▸ Your goal: Whatever the records say, give every one of them again exactly.

▸ Task data:

▬▬▬▬▬▬▬▬▬▬

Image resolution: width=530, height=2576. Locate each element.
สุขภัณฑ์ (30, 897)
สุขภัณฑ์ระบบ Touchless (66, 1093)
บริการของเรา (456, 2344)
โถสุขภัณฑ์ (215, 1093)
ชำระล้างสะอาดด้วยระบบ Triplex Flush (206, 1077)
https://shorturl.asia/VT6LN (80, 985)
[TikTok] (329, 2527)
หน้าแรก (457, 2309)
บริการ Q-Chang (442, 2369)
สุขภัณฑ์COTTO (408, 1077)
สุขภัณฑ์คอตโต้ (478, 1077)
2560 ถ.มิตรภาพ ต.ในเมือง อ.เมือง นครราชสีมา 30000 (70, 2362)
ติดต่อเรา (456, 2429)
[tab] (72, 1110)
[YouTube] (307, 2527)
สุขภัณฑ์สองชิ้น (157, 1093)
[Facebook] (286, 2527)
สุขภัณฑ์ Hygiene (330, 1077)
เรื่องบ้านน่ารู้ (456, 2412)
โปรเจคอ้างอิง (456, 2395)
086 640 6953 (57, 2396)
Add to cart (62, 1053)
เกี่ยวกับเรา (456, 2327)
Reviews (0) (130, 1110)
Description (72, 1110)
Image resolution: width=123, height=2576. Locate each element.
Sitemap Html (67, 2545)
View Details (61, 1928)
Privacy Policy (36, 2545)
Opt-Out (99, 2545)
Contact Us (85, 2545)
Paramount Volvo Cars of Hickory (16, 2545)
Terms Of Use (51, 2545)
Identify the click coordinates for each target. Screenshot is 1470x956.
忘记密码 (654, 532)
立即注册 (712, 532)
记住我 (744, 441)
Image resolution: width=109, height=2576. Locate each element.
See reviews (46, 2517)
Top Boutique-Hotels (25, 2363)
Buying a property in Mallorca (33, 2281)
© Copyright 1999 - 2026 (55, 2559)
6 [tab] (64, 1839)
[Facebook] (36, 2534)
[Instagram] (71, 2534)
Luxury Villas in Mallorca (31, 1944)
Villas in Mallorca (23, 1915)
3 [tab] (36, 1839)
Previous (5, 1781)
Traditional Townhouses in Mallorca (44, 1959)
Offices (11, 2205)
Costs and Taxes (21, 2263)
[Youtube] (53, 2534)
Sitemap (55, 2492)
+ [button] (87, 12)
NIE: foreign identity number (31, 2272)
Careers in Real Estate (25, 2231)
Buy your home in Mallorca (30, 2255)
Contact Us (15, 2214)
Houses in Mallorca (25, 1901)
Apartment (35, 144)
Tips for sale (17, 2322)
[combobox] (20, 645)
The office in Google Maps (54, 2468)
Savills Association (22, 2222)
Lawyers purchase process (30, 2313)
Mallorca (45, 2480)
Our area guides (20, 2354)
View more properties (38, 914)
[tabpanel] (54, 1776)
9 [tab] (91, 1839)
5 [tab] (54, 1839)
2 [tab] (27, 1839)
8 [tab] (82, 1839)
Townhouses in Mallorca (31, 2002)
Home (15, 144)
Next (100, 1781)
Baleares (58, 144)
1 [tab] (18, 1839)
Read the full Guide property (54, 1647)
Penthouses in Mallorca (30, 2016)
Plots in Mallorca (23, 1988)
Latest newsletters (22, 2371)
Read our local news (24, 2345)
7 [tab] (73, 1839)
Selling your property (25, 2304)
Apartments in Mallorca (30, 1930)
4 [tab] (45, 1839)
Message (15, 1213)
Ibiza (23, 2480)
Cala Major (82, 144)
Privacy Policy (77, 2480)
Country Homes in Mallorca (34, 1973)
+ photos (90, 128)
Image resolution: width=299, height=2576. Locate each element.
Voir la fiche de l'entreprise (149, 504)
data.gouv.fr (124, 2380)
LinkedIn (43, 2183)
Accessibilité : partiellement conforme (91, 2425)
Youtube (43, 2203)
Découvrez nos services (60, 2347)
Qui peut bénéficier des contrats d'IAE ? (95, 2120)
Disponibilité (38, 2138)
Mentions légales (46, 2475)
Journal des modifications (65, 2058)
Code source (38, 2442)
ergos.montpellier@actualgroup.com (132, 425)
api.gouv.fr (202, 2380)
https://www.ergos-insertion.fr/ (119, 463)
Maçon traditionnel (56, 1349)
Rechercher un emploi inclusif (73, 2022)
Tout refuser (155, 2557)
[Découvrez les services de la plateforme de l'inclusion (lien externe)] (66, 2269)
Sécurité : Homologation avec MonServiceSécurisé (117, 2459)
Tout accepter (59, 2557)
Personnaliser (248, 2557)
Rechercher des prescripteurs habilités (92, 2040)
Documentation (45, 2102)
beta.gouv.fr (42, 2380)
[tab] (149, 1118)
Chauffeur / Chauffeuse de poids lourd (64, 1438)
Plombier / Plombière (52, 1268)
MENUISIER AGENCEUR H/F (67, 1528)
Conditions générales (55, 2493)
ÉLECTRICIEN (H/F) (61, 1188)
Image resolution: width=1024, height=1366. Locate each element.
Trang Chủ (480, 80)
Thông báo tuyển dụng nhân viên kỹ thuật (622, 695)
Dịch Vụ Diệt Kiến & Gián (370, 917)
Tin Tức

▬▬▬▬▬▬▬▬▬▬

▸ Exercise result:
Image resolution: width=530, height=2576. Locate each element.
สุขภัณฑ์ (30, 897)
สุขภัณฑ์ระบบ Touchless (66, 1093)
บริการของเรา (456, 2344)
โถสุขภัณฑ์ (215, 1093)
ชำระล้างสะอาดด้วยระบบ Triplex Flush (206, 1077)
https://shorturl.asia/VT6LN (80, 985)
[TikTok] (329, 2527)
หน้าแรก (457, 2309)
บริการ Q-Chang (442, 2369)
สุขภัณฑ์COTTO (408, 1077)
สุขภัณฑ์คอตโต้ (478, 1077)
2560 ถ.มิตรภาพ ต.ในเมือง อ.เมือง นครราชสีมา 30000 (70, 2362)
ติดต่อเรา (456, 2429)
[tab] (72, 1110)
[YouTube] (307, 2527)
สุขภัณฑ์สองชิ้น (157, 1093)
[Facebook] (286, 2527)
สุขภัณฑ์ Hygiene (330, 1077)
เรื่องบ้านน่ารู้ (456, 2412)
โปรเจคอ้างอิง (456, 2395)
086 640 6953 (57, 2396)
Add to cart (62, 1053)
เกี่ยวกับเรา (456, 2327)
Reviews (0) (130, 1110)
Description (72, 1110)
Image resolution: width=123, height=2576. Locate each element.
Sitemap Html (67, 2545)
View Details (61, 1928)
Privacy Policy (36, 2545)
Opt-Out (99, 2545)
Contact Us (85, 2545)
Paramount Volvo Cars of Hickory (16, 2545)
Terms Of Use (51, 2545)
Identify the click coordinates for each target. Screenshot is 1470x956.
忘记密码 (654, 532)
立即注册 (712, 532)
记住我 (744, 441)
Image resolution: width=109, height=2576. Locate each element.
See reviews (46, 2517)
Top Boutique-Hotels (25, 2363)
Buying a property in Mallorca (33, 2281)
© Copyright 1999 - 2026 (55, 2559)
6 [tab] (64, 1839)
[Facebook] (36, 2534)
[Instagram] (71, 2534)
Luxury Villas in Mallorca (31, 1944)
Villas in Mallorca (23, 1915)
3 [tab] (36, 1839)
Previous (5, 1781)
Traditional Townhouses in Mallorca (44, 1959)
Offices (11, 2205)
Costs and Taxes (21, 2263)
[Youtube] (53, 2534)
Sitemap (55, 2492)
+ [button] (87, 12)
NIE: foreign identity number (31, 2272)
Careers in Real Estate (25, 2231)
Buy your home in Mallorca (30, 2255)
Contact Us (15, 2214)
Houses in Mallorca (25, 1901)
Apartment (35, 144)
Tips for sale (17, 2322)
[combobox] (20, 645)
The office in Google Maps (54, 2468)
Savills Association (22, 2222)
Lawyers purchase process (30, 2313)
Mallorca (45, 2480)
Our area guides (20, 2354)
View more properties (38, 914)
[tabpanel] (54, 1776)
9 [tab] (91, 1839)
5 [tab] (54, 1839)
2 [tab] (27, 1839)
8 [tab] (82, 1839)
Townhouses in Mallorca (31, 2002)
Home (15, 144)
Next (100, 1781)
Baleares (58, 144)
1 [tab] (18, 1839)
Read the full Guide property (54, 1647)
Penthouses in Mallorca (30, 2016)
Plots in Mallorca (23, 1988)
Latest newsletters (22, 2371)
Read our local news (24, 2345)
7 [tab] (73, 1839)
Selling your property (25, 2304)
Apartments in Mallorca (30, 1930)
4 [tab] (45, 1839)
Message (15, 1213)
Ibiza (23, 2480)
Cala Major (82, 144)
Privacy Policy (77, 2480)
Country Homes in Mallorca (34, 1973)
+ photos (90, 128)
Image resolution: width=299, height=2576. Locate each element.
Voir la fiche de l'entreprise (149, 504)
data.gouv.fr (124, 2380)
LinkedIn (43, 2183)
Accessibilité : partiellement conforme (91, 2425)
Youtube (43, 2203)
Découvrez nos services (60, 2347)
Qui peut bénéficier des contrats d'IAE ? (95, 2120)
Disponibilité (38, 2138)
Mentions légales (46, 2475)
Journal des modifications (65, 2058)
Code source (38, 2442)
ergos.montpellier@actualgroup.com (132, 425)
api.gouv.fr (202, 2380)
https://www.ergos-insertion.fr/ (119, 463)
Maçon traditionnel (56, 1349)
Rechercher un emploi inclusif (73, 2022)
Tout refuser (155, 2557)
[Découvrez les services de la plateforme de l'inclusion (lien externe)] (66, 2269)
Sécurité : Homologation avec MonServiceSécurisé (117, 2459)
Tout accepter (59, 2557)
Personnaliser (248, 2557)
Rechercher des prescripteurs habilités (92, 2040)
Documentation (45, 2102)
beta.gouv.fr (42, 2380)
[tab] (149, 1118)
Chauffeur / Chauffeuse de poids lourd (64, 1438)
Plombier / Plombière (52, 1268)
MENUISIER AGENCEUR H/F (67, 1528)
Conditions générales (55, 2493)
ÉLECTRICIEN (H/F) (61, 1188)
Image resolution: width=1024, height=1366. Locate each element.
Trang Chủ (480, 80)
Thông báo tuyển dụng nhân viên kỹ thuật (622, 695)
Dịch Vụ Diệt Kiến & Gián (370, 917)
Tin Tức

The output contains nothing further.